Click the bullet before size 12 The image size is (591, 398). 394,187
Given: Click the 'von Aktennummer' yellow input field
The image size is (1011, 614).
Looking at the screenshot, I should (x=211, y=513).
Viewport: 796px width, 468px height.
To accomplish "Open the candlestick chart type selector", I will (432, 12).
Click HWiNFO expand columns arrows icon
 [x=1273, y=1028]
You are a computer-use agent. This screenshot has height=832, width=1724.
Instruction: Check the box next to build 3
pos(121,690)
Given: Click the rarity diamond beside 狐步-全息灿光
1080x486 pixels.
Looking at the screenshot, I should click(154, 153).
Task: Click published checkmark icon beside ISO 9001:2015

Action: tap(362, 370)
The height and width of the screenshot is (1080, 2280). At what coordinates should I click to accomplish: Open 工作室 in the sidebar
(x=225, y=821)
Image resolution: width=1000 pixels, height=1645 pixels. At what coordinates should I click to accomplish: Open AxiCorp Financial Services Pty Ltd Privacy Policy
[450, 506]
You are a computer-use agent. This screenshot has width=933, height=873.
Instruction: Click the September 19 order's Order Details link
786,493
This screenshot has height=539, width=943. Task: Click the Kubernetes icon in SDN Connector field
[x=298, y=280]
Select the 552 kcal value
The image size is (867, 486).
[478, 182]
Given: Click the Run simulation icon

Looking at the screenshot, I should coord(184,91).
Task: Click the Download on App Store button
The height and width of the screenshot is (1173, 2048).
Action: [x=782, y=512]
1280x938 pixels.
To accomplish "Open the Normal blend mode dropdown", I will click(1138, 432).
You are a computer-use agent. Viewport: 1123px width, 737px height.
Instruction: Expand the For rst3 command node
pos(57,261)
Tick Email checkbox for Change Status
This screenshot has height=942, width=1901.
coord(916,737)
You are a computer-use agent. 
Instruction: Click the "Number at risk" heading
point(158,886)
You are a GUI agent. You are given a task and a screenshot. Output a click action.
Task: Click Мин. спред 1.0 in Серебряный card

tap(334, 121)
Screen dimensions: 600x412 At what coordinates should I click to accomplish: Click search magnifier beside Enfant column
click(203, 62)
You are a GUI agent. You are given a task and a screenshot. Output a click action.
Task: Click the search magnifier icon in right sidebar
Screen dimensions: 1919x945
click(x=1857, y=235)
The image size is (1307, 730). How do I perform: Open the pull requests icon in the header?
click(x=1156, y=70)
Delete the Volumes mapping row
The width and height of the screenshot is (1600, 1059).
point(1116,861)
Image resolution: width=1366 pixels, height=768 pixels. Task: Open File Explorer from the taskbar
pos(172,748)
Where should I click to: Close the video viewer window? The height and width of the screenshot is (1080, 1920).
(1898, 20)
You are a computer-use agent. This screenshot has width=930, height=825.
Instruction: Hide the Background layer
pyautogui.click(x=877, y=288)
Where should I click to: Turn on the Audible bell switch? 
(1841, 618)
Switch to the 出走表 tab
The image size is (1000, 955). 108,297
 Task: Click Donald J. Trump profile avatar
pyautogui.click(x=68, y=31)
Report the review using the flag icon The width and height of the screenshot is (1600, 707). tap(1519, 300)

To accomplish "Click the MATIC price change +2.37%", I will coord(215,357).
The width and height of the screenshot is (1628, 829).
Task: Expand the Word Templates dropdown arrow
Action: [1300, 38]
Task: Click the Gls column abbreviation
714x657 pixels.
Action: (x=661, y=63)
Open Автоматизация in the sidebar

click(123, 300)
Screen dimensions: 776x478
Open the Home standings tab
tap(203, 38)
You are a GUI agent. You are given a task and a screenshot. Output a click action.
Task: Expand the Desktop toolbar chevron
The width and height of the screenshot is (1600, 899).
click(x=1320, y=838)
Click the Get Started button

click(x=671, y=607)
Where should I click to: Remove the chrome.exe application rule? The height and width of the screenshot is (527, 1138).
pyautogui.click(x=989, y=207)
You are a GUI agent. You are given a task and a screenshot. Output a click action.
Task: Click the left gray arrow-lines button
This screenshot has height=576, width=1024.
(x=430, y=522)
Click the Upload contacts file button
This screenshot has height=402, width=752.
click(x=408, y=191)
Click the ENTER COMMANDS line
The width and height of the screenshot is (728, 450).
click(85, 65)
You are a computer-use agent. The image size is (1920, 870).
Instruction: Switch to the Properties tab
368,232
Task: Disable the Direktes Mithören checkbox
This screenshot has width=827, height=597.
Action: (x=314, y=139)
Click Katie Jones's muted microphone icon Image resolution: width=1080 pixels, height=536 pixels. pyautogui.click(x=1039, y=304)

◇ ◇ ◇ ◇ ◇

PROBLEM REQUIREMENTS » The whole listing needs copying. Write it out exactly.

ANSWER TO THE EXERCISE »
Click the bullet before size 12 The image size is (591, 398). 394,187
Given: Click the 'von Aktennummer' yellow input field
The image size is (1011, 614).
Looking at the screenshot, I should (x=211, y=513).
Viewport: 796px width, 468px height.
To accomplish "Open the candlestick chart type selector", I will (432, 12).
Click HWiNFO expand columns arrows icon
 [x=1273, y=1028]
You are a computer-use agent. This screenshot has height=832, width=1724.
Instruction: Check the box next to build 3
pos(121,690)
Given: Click the rarity diamond beside 狐步-全息灿光
1080x486 pixels.
Looking at the screenshot, I should click(154, 153).
Task: Click published checkmark icon beside ISO 9001:2015

Action: tap(362, 370)
The height and width of the screenshot is (1080, 2280). At what coordinates should I click to accomplish: Open 工作室 in the sidebar
(x=225, y=821)
Image resolution: width=1000 pixels, height=1645 pixels. At what coordinates should I click to accomplish: Open AxiCorp Financial Services Pty Ltd Privacy Policy
[450, 506]
You are a computer-use agent. This screenshot has width=933, height=873.
Instruction: Click the September 19 order's Order Details link
786,493
This screenshot has height=539, width=943. Task: Click the Kubernetes icon in SDN Connector field
[x=298, y=280]
Select the 552 kcal value
The image size is (867, 486).
[478, 182]
Given: Click the Run simulation icon

Looking at the screenshot, I should coord(184,91).
Task: Click the Download on App Store button
The height and width of the screenshot is (1173, 2048).
Action: [x=782, y=512]
1280x938 pixels.
To accomplish "Open the Normal blend mode dropdown", I will click(1138, 432).
You are a computer-use agent. Viewport: 1123px width, 737px height.
Instruction: Expand the For rst3 command node
pos(57,261)
Tick Email checkbox for Change Status
This screenshot has height=942, width=1901.
coord(916,737)
You are a computer-use agent. 
Instruction: Click the "Number at risk" heading
point(158,886)
You are a GUI agent. You are given a task and a screenshot. Output a click action.
Task: Click Мин. спред 1.0 in Серебряный card

tap(334, 121)
Screen dimensions: 600x412 At what coordinates should I click to accomplish: Click search magnifier beside Enfant column
click(203, 62)
You are a GUI agent. You are given a task and a screenshot. Output a click action.
Task: Click the search magnifier icon in right sidebar
Screen dimensions: 1919x945
click(x=1857, y=235)
The image size is (1307, 730). How do I perform: Open the pull requests icon in the header?
click(x=1156, y=70)
Delete the Volumes mapping row
The width and height of the screenshot is (1600, 1059).
point(1116,861)
Image resolution: width=1366 pixels, height=768 pixels. Task: Open File Explorer from the taskbar
pos(172,748)
Where should I click to: Close the video viewer window? The height and width of the screenshot is (1080, 1920).
(1898, 20)
You are a computer-use agent. This screenshot has width=930, height=825.
Instruction: Hide the Background layer
pyautogui.click(x=877, y=288)
Where should I click to: Turn on the Audible bell switch? 
(1841, 618)
Switch to the 出走表 tab
The image size is (1000, 955). 108,297
 Task: Click Donald J. Trump profile avatar
pyautogui.click(x=68, y=31)
Report the review using the flag icon The width and height of the screenshot is (1600, 707). tap(1519, 300)

To accomplish "Click the MATIC price change +2.37%", I will coord(215,357).
The width and height of the screenshot is (1628, 829).
Task: Expand the Word Templates dropdown arrow
Action: [1300, 38]
Task: Click the Gls column abbreviation
714x657 pixels.
Action: (x=661, y=63)
Open Автоматизация in the sidebar

click(123, 300)
Screen dimensions: 776x478
Open the Home standings tab
tap(203, 38)
You are a GUI agent. You are given a task and a screenshot. Output a click action.
Task: Expand the Desktop toolbar chevron
The width and height of the screenshot is (1600, 899).
click(x=1320, y=838)
Click the Get Started button

click(x=671, y=607)
Where should I click to: Remove the chrome.exe application rule? The height and width of the screenshot is (527, 1138).
pyautogui.click(x=989, y=207)
You are a GUI agent. You are given a task and a screenshot. Output a click action.
Task: Click the left gray arrow-lines button
This screenshot has height=576, width=1024.
(x=430, y=522)
Click the Upload contacts file button
This screenshot has height=402, width=752.
click(x=408, y=191)
Click the ENTER COMMANDS line
The width and height of the screenshot is (728, 450).
click(85, 65)
You are a computer-use agent. The image size is (1920, 870).
Instruction: Switch to the Properties tab
368,232
Task: Disable the Direktes Mithören checkbox
This screenshot has width=827, height=597.
Action: (x=314, y=139)
Click Katie Jones's muted microphone icon Image resolution: width=1080 pixels, height=536 pixels. pyautogui.click(x=1039, y=304)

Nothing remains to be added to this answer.